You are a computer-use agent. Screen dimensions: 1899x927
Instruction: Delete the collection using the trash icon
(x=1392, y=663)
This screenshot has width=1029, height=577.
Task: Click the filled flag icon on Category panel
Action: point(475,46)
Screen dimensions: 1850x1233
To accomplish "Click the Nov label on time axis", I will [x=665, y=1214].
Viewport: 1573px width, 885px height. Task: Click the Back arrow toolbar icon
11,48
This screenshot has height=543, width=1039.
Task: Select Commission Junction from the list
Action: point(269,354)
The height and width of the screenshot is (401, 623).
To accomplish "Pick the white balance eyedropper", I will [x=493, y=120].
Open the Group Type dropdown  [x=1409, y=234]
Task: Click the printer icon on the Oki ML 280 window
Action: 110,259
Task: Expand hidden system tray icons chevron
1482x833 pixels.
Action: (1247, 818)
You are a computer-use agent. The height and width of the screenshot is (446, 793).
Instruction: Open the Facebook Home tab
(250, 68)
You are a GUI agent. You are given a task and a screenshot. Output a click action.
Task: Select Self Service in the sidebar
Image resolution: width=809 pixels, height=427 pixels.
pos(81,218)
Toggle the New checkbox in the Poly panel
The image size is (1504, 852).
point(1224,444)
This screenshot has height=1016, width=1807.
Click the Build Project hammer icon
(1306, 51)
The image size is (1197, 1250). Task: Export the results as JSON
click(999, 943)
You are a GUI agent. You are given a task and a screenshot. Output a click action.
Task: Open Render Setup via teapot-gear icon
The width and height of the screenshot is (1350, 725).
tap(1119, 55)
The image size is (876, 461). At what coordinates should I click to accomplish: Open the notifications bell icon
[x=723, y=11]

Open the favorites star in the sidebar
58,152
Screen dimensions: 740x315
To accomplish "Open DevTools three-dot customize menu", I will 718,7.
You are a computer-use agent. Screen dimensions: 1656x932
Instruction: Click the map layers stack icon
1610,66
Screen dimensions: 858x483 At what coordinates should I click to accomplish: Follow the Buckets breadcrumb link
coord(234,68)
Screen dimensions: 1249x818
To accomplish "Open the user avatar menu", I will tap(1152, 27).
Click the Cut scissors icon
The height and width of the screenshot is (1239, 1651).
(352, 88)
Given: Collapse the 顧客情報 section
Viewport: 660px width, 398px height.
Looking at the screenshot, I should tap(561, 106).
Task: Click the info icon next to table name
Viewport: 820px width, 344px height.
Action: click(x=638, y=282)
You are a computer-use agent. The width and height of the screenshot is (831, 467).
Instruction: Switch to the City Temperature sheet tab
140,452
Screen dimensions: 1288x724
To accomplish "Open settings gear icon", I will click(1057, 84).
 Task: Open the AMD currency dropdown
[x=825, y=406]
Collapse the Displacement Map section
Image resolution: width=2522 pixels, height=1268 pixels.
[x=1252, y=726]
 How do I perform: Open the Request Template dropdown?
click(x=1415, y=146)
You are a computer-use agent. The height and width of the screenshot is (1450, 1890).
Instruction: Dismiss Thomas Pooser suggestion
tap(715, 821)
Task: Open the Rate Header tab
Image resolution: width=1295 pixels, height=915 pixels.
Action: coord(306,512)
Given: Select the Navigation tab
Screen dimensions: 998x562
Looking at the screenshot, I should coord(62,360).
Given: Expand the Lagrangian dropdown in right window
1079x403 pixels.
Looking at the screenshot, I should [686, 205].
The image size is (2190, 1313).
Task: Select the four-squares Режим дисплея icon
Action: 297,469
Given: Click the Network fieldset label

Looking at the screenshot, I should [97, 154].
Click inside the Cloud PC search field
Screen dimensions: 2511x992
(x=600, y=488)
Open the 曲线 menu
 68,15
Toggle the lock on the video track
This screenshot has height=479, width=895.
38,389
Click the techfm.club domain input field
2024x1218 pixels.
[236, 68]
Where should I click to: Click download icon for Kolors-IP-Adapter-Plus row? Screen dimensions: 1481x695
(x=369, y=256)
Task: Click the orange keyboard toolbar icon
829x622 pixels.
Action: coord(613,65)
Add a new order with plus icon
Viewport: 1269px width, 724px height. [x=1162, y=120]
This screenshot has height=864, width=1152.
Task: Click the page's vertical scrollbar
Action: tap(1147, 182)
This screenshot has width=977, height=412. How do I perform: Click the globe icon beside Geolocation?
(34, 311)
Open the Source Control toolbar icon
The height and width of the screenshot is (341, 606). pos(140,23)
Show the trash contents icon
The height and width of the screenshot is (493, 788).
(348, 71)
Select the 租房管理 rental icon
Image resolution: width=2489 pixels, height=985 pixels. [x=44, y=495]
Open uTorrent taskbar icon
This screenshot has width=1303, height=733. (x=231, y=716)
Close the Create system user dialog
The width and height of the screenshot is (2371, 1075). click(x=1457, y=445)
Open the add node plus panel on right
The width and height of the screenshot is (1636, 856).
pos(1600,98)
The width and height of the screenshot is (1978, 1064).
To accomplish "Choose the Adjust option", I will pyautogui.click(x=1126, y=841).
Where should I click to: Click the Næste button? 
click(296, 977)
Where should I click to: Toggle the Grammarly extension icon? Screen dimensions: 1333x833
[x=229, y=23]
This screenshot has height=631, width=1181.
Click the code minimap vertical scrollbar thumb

******************************

- [Work request]:
Each entry must be set down exactly as it appears.

- [Written reply]:
You are a computer-use agent. Screen dimensions: 1899x927
Instruction: Delete the collection using the trash icon
(x=1392, y=663)
This screenshot has width=1029, height=577.
Task: Click the filled flag icon on Category panel
Action: point(475,46)
Screen dimensions: 1850x1233
To accomplish "Click the Nov label on time axis", I will [x=665, y=1214].
Viewport: 1573px width, 885px height. Task: Click the Back arrow toolbar icon
11,48
This screenshot has height=543, width=1039.
Task: Select Commission Junction from the list
Action: point(269,354)
The height and width of the screenshot is (401, 623).
To accomplish "Pick the white balance eyedropper", I will [x=493, y=120].
Open the Group Type dropdown  [x=1409, y=234]
Task: Click the printer icon on the Oki ML 280 window
Action: 110,259
Task: Expand hidden system tray icons chevron
1482x833 pixels.
Action: (1247, 818)
You are a computer-use agent. The height and width of the screenshot is (446, 793).
Instruction: Open the Facebook Home tab
(250, 68)
You are a GUI agent. You are given a task and a screenshot. Output a click action.
Task: Select Self Service in the sidebar
Image resolution: width=809 pixels, height=427 pixels.
pos(81,218)
Toggle the New checkbox in the Poly panel
The image size is (1504, 852).
point(1224,444)
This screenshot has height=1016, width=1807.
Click the Build Project hammer icon
(1306, 51)
The image size is (1197, 1250). Task: Export the results as JSON
click(999, 943)
You are a GUI agent. You are given a task and a screenshot. Output a click action.
Task: Open Render Setup via teapot-gear icon
The width and height of the screenshot is (1350, 725).
tap(1119, 55)
The image size is (876, 461). At what coordinates should I click to accomplish: Open the notifications bell icon
[x=723, y=11]

Open the favorites star in the sidebar
58,152
Screen dimensions: 740x315
To accomplish "Open DevTools three-dot customize menu", I will 718,7.
You are a computer-use agent. Screen dimensions: 1656x932
Instruction: Click the map layers stack icon
1610,66
Screen dimensions: 858x483 At what coordinates should I click to accomplish: Follow the Buckets breadcrumb link
coord(234,68)
Screen dimensions: 1249x818
To accomplish "Open the user avatar menu", I will tap(1152, 27).
Click the Cut scissors icon
The height and width of the screenshot is (1239, 1651).
(352, 88)
Given: Collapse the 顧客情報 section
Viewport: 660px width, 398px height.
Looking at the screenshot, I should tap(561, 106).
Task: Click the info icon next to table name
Viewport: 820px width, 344px height.
Action: click(x=638, y=282)
You are a computer-use agent. The width and height of the screenshot is (831, 467).
Instruction: Switch to the City Temperature sheet tab
140,452
Screen dimensions: 1288x724
To accomplish "Open settings gear icon", I will click(1057, 84).
 Task: Open the AMD currency dropdown
[x=825, y=406]
Collapse the Displacement Map section
Image resolution: width=2522 pixels, height=1268 pixels.
[x=1252, y=726]
 How do I perform: Open the Request Template dropdown?
click(x=1415, y=146)
You are a computer-use agent. The height and width of the screenshot is (1450, 1890).
Instruction: Dismiss Thomas Pooser suggestion
tap(715, 821)
Task: Open the Rate Header tab
Image resolution: width=1295 pixels, height=915 pixels.
Action: coord(306,512)
Given: Select the Navigation tab
Screen dimensions: 998x562
Looking at the screenshot, I should coord(62,360).
Given: Expand the Lagrangian dropdown in right window
1079x403 pixels.
Looking at the screenshot, I should [686, 205].
The image size is (2190, 1313).
Task: Select the four-squares Режим дисплея icon
Action: 297,469
Given: Click the Network fieldset label

Looking at the screenshot, I should [97, 154].
Click inside the Cloud PC search field
Screen dimensions: 2511x992
(x=600, y=488)
Open the 曲线 menu
 68,15
Toggle the lock on the video track
This screenshot has height=479, width=895.
38,389
Click the techfm.club domain input field
2024x1218 pixels.
[236, 68]
Where should I click to: Click download icon for Kolors-IP-Adapter-Plus row? Screen dimensions: 1481x695
(x=369, y=256)
Task: Click the orange keyboard toolbar icon
829x622 pixels.
Action: coord(613,65)
Add a new order with plus icon
Viewport: 1269px width, 724px height. [x=1162, y=120]
This screenshot has height=864, width=1152.
Task: Click the page's vertical scrollbar
Action: tap(1147, 182)
This screenshot has width=977, height=412. How do I perform: Click the globe icon beside Geolocation?
(34, 311)
Open the Source Control toolbar icon
The height and width of the screenshot is (341, 606). pos(140,23)
Show the trash contents icon
The height and width of the screenshot is (493, 788).
(348, 71)
Select the 租房管理 rental icon
Image resolution: width=2489 pixels, height=985 pixels. [x=44, y=495]
Open uTorrent taskbar icon
This screenshot has width=1303, height=733. (x=231, y=716)
Close the Create system user dialog
The width and height of the screenshot is (2371, 1075). click(x=1457, y=445)
Open the add node plus panel on right
The width and height of the screenshot is (1636, 856).
pos(1600,98)
The width and height of the screenshot is (1978, 1064).
To accomplish "Choose the Adjust option", I will pyautogui.click(x=1126, y=841).
Where should I click to: Click the Næste button? 
click(296, 977)
Where should I click to: Toggle the Grammarly extension icon? Screen dimensions: 1333x833
[x=229, y=23]
This screenshot has height=631, width=1181.
Click the code minimap vertical scrollbar thumb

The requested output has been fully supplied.